Saint Savva the Sanctified was born in the fifth century at Cappadocia of pious Christian parents, John and Sophia. His father was a military commander. Journeying to Alexandria on military matters, his wife went with him, but they left their five-year-old son in the care of an uncle. When the boy reached eight years of age, he entered the monastery of St. Flavian located nearby. The gifted child quickly learned to read and became an expert on the Holy Scriptures. In vain did his parents urge St. Savva to return to the world and enter into marriage.

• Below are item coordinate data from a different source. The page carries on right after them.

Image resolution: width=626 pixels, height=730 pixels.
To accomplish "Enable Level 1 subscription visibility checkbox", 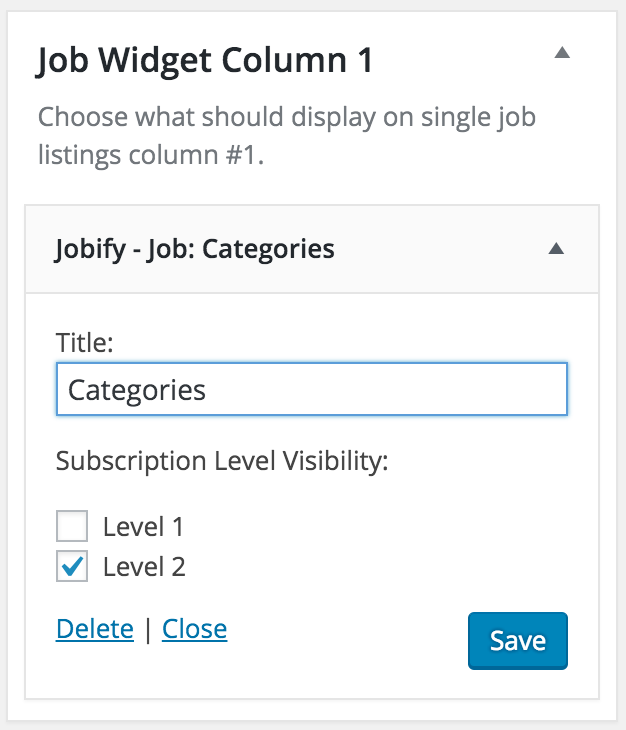I will [x=72, y=526].
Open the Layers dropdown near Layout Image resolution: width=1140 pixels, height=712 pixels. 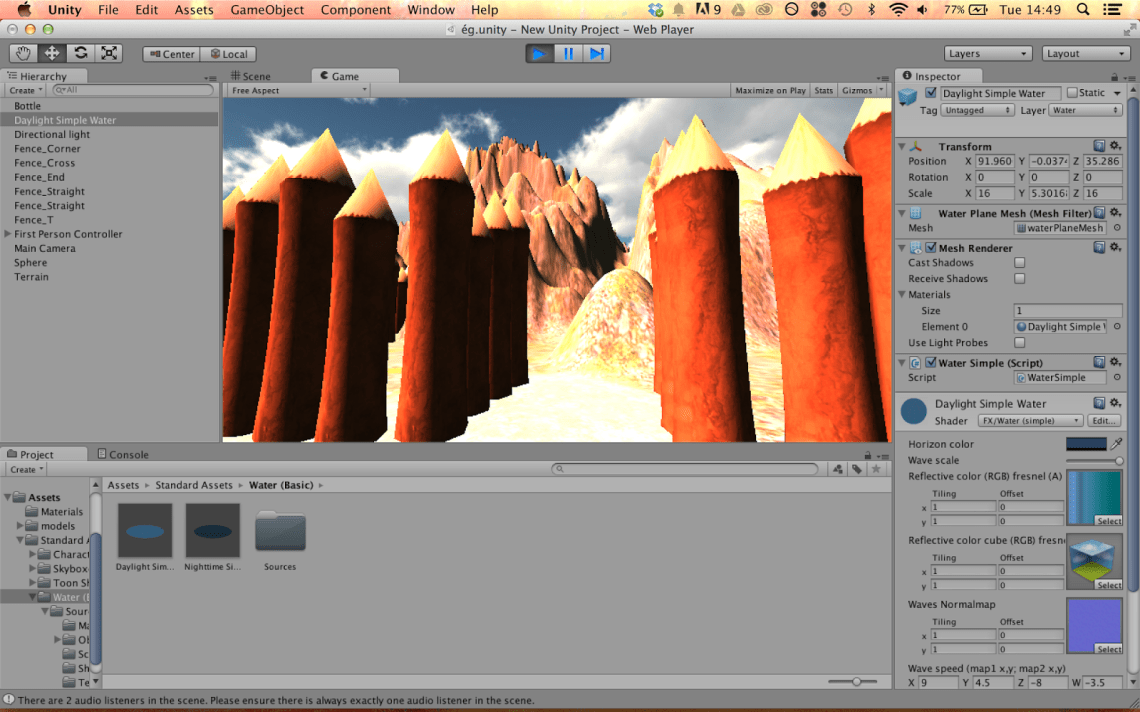pos(988,53)
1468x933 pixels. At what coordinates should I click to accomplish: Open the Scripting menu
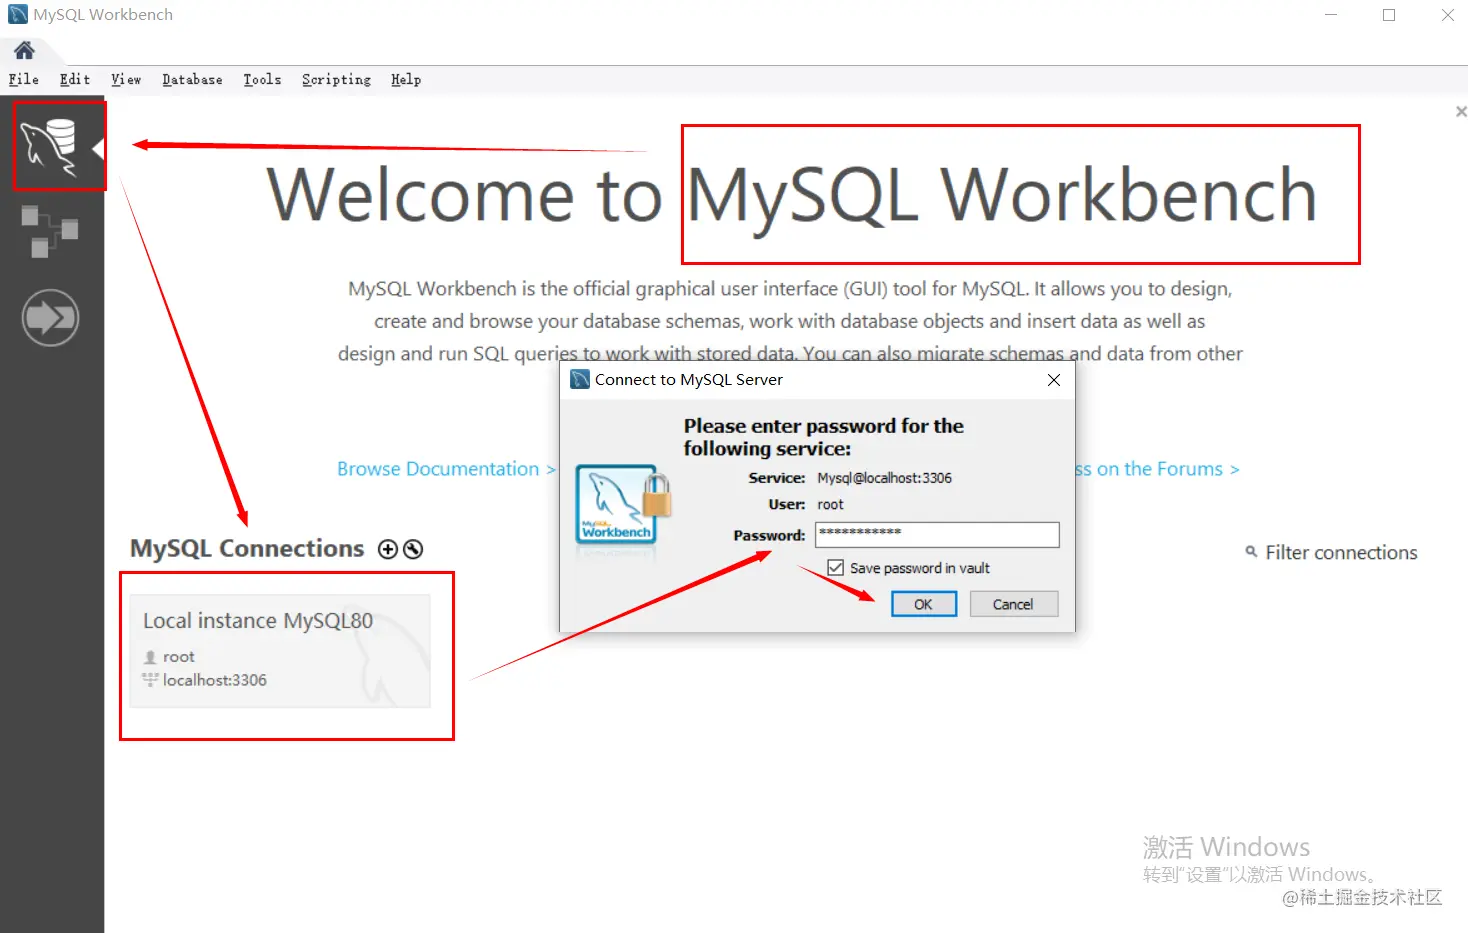[336, 79]
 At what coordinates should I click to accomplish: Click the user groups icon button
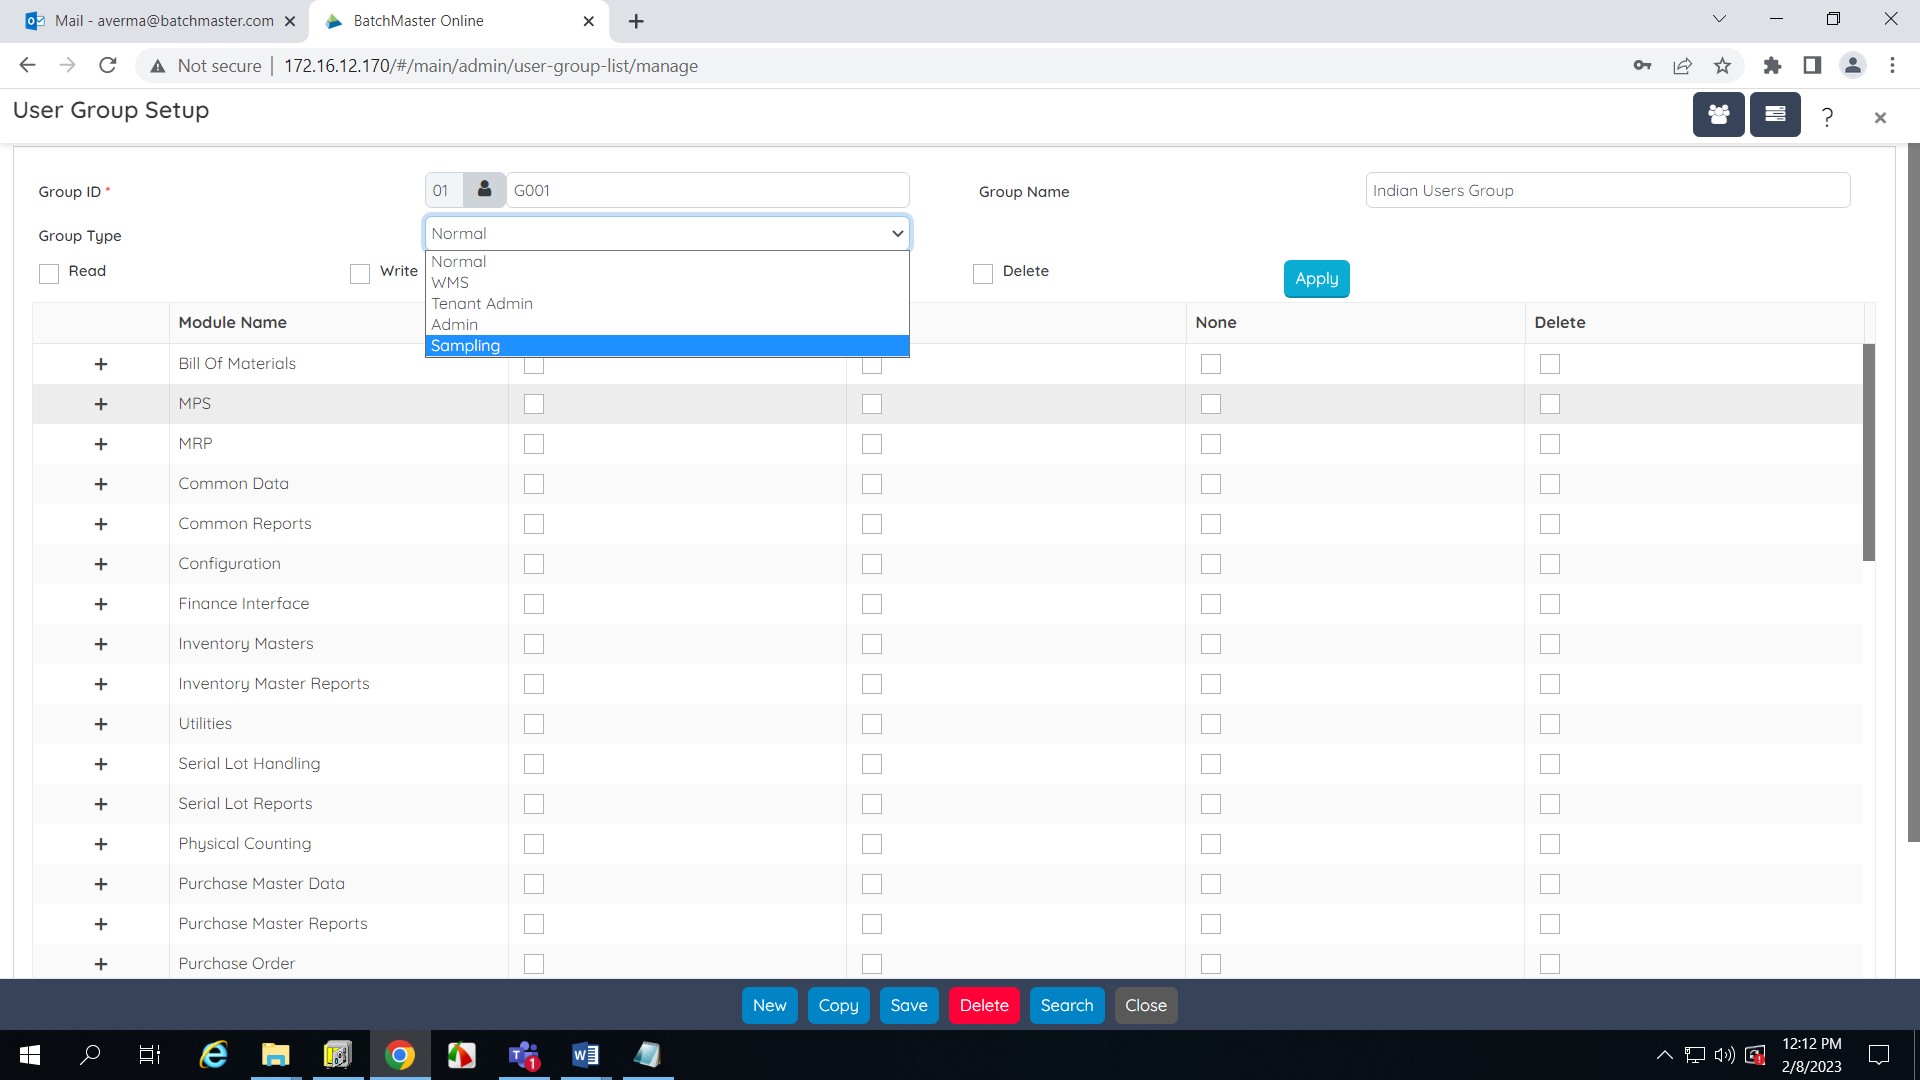[1718, 115]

When he was seventeen years old he received monastic tonsure, and attained such perfection in fasting and prayer that he was given the gift of wonderworking. After spending ten years at the monastery of St. Flavian, he went to Jerusalem, and from there to the monastery of St. Euthymius the Great (January 20). But St. Euthymius sent St. Savva to Abba Theoctistus, the head of a nearby monastery with a strict cenobitic rule. St. Savva lived in obedience at this monastery until the age of thirty.
After the death of the Elder Theoctistus, his successor blessed St. Savva to seclude himself in a cave. On Saturdays, however, he left his hermitage and came to the monastery, where he participated in divine services and ate with the brethren. After a certain time St. Savva received permission not to leave his hermitage at all, and he struggled in the cave for five years.
St. Euthymius attentively directed the life of the young monk, and seeing his spiritual maturity, he began to take him to the Rouba wilderness with him. They set out on January 14, and remained there until Palm Sunday. St. Euthymius called St. Savva a child-elder, and encouraged him to grow in the monastic virtues.
When St. Euthymius fell asleep in the Lord (+ 473), St. Savva withdrew from the Lavra and moved to a cave near the monastery of St. Gerasimus of the Jordan (March 4). After several years, disciples began to gather around St. Savva, seeking the monastic life. As the number of monks increased, a lavra [large, developed monastery] sprang up. When a pillar of fire appeared before St. Savva as he was walking, he found a spacious cave in the form of a church.
St. Savva founded several more monasteries. Many miracles took place through the prayers of St. Savva: at the Lavra a spring of water welled up, during a time of drought there was abundant rain, and there were also healings of the sick and the demoniacs. St. Savva composed the first monastic Rule of church services, the so-called “Jerusalem Typikon”, accepted by all the Palestine monasteries. The saint surrendered his soul to God in the year 532.
How St. Savva’s relics returned to the Holy Land from Venice
St. Savvas, while yet alive, foretold that his relics would be taken from the monastery but later returned, and during the first Crusade (1096-1099), his relics were in fact stolen and taken to Venice. There they would lay (we won’t say “rest”) for 900 years before finally returning to the Holy Land. Abbot Seraphim of the Lavra of St. Savva the Sanctified explained the Roman Catholic pope’s sudden willingness to return St. Savva’s relics to their rightful place after nine centuries.
When Pope John XXIII was ruling Rome, St. Savva began appearing to him and telling him that he wanted to return to his monastery. Although these appearances happened many times, the Pope nevertheless went to his grave without fulfilling St. Savva’s request. But the saint from Cappodocia was determined, and appeared to the pope’s successor, Paul VI. In case this was not enough, the saint began rattling the glass of his reliquary and frightening the guards and Latin monks.
Meanwhile, in the Holy Land, a rainbow appeared every day to the east of the Lavra for a month until the relics returned, as a sign.
Although a number of ecumenical gestures were being made by Rome to the Orthodox at the time, some had doubts that the Latins were really returning St. Savva’s authentic relics after so many years. It seemed too good to be true. However, when Fr. Seraphim came to Venice to receive the relics, he carefully examined them, and saw that one eye was missing. Since during the saint’s lifetime the Monophosytes had put out his eye, this was a satisfactory verification. But there would also later be a series of miraculous appearances by the saint to different people in the Holy Land just before his arrival and during his stay in the Jerusalem Church of the Resurrection, which left no doubt that St. Savvas had truly returned home.
The relics of St. Savva the Sanctified returned to the Lavra on October 10, 1965, and many miracles wrought by him have since been recorded.